Simplify:[(cscx-cotx)(cscx+cotx)]/cscx
[(cscx-cotx)(cscx+cotx)]/cscx
expand
= (csc^2 x - cot^2 x)/csc x
= (1 + cot^2 x - cot^2 x)/csc x
= 1/csc x
= sin x
To simplify the expression [(cscx - cotx)(cscx + cotx)] / cscx, we will use the properties of trigonometric identities. Let's break it down step by step:
Step 1: Expand the numerator
The numerator is [(cscx - cotx)(cscx + cotx)]. We can expand this using the distributive property, i.e., (a - b)(a + b) = a^2 - b^2.
[(cscx - cotx)(cscx + cotx)] = (cscx)^2 - (cotx)^2
Step 2: Simplify the numerator
Using the trigonometric identities, cscx = 1/sinx and cotx = cosx/sinx, we can substitute them into the numerator.
(cscx)^2 - (cotx)^2 = (1/sinx)^2 - (cosx/sinx)^2 = (1/sinx)^2 - ((cosx)^2 / (sinx)^2)
Step 3: Simplify further
Now, we can simplify the expression further.

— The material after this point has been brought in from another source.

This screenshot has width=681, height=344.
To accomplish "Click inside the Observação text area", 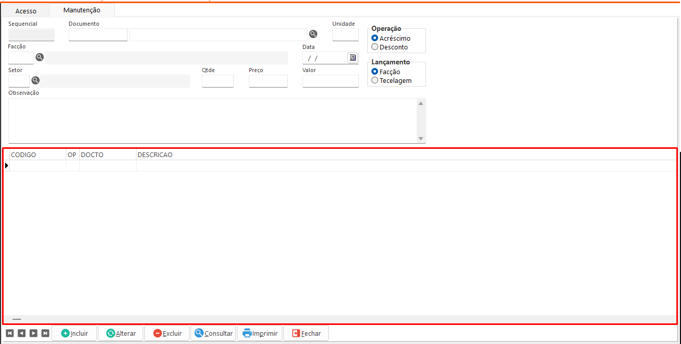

To do that, we'll find the common denominator and combine the terms.
(1/sinx)^2 - ((cosx)^2 / (sinx)^2) = (1 - (cosx)^2) / (sinx)^2
Step 4: Reduce the fraction
We have (1 - (cosx)^2) / (sinx)^2. Notice that according to the Pythagorean identity, sin^2x + cos^2x = 1.
So, we can rewrite (1 - (cosx)^2) as sin^2x.
(sin^2x) / (sinx)^2 = sin^2x / sin^2x = 1
Step 5: Simplify the expression
Finally, we have 1 / cscx, and we know that cscx = 1/sinx.
1 / cscx = 1 / (1/sinx) = sinx
Therefore, the simplified expression is sinx.